When the truck reached the end of the block, he put it in neutral; the long stick fretted at his open palm, passing across the nubs of his missing fingers. There was no other traffic on the street, and they sat there silently for a minute. Sweat ran down Kunstler’s temples, and his shirt where it touched the vinyl seat was soaked through, but he made no move to cool or dry himself. Instead he just sat and looked at nothing, his lips moving a little bit from time to time.
“I see it now,” Jimmy said. He pulled a bandana from his jeans and wiped his face. “We better hang right.”
“Okay.”
“So? Abe? Turn right.”
“Sure,” Kunstler said. He pulled a cigarette from his shirt pocket, and lit it with a plastic lighter. He thought about the photos on the boy’s wall. He thought briefly about pushing Jimmy out of the cab and driving straight to the apartment to look at them, kicking him with the full force of his heel to the chest or head, leaving him in the street to run uselessly after the truck. He thought, too, about the little bottle of gin he kept in the door pocket, a flask-shaped lump of plastic, how much it would help him to think if he could only drink some. Kunstler flexed the fingers of his claw and looked over at Jimmy.
“Christ, Abe. Do you want me to drive?”
Kunstler shook his head. “You grind the gears.” He put the truck back in first and pulled hand over hand at the wheel.

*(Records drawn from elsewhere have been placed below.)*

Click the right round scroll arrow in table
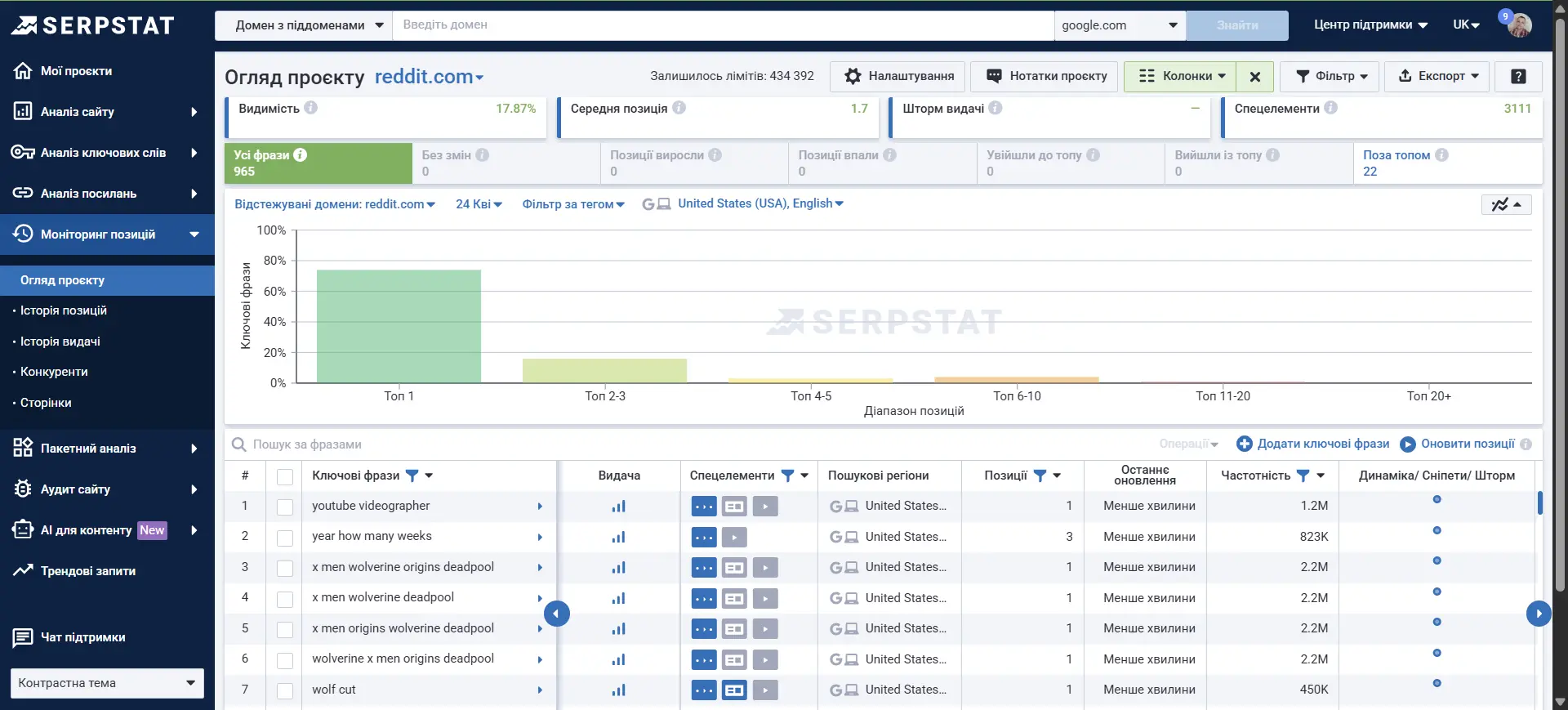Screen dimensions: 1568x710 coord(1538,614)
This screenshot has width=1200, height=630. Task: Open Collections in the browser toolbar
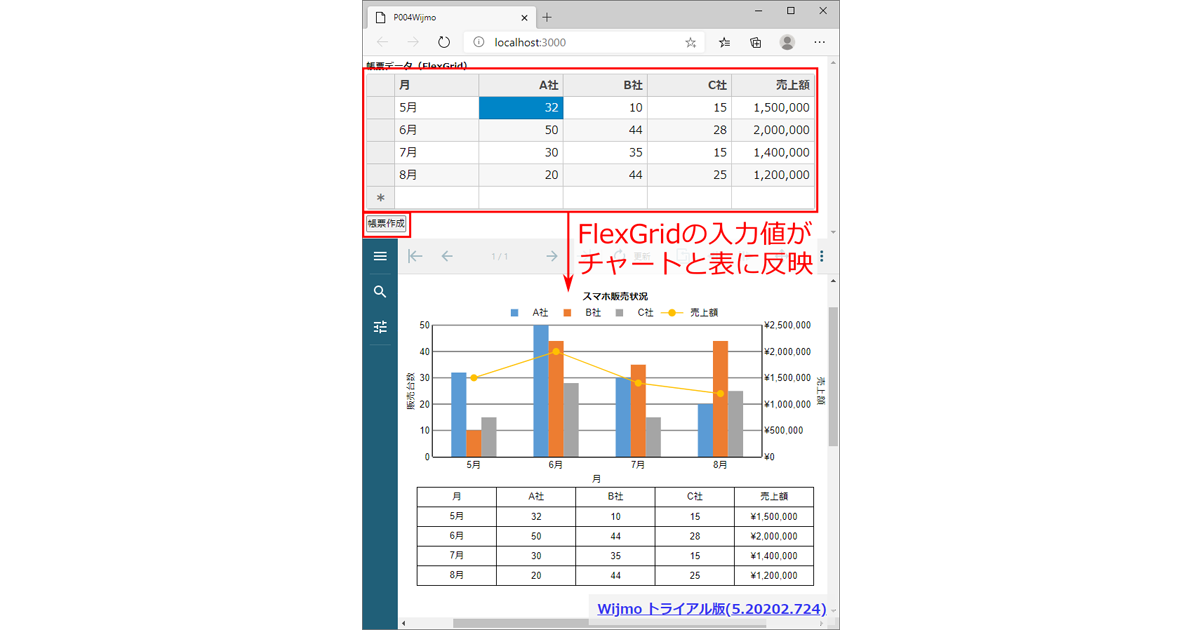tap(755, 41)
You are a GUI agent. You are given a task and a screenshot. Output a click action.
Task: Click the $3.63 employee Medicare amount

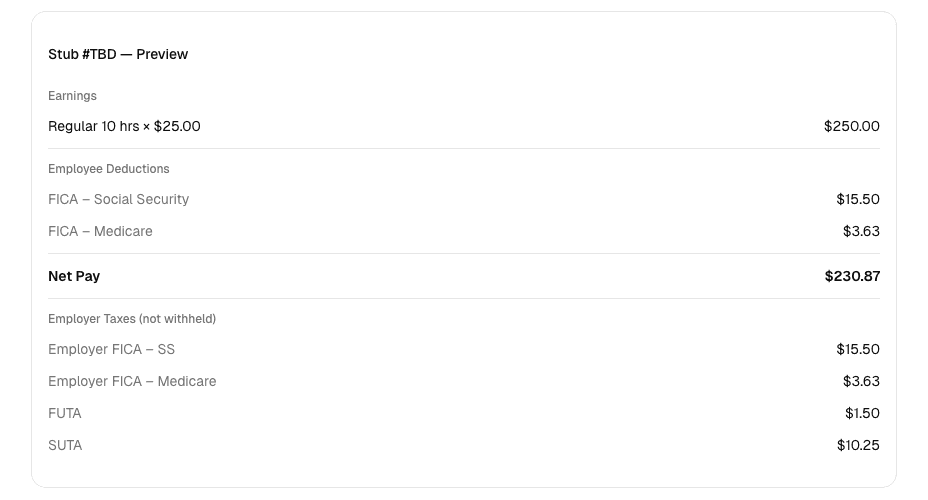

At the first delivery Jimmy went inside to get a signature and have them open the storeroom door. To speed things up Kunstler unloaded the boxes off the gate and stacked them on the hand truck. Maybe, he thought, he should start instead with the child’s mother: he would go to her, tell her the boy was dead. He would bring her a drink to comfort her, vermouth with a little gin, nothing too strong to start, enough just to dull the pain. It would smooth the path forward to the place where in her grief she could again be linked to him by need as she had been at the dance hall, stand alone with him in the spinning room of her drunkenness. During her pregnancy there had been the nausea she claimed to feel at the very smell of alcohol, but that was a long time ago. It was Kunstler who felt nauseous now. It was hot out, really hot, the sun was an open white sore in the sky oozing heat, the boxes were heavy, too heavy for one person, really. It felt like hours since his last drink.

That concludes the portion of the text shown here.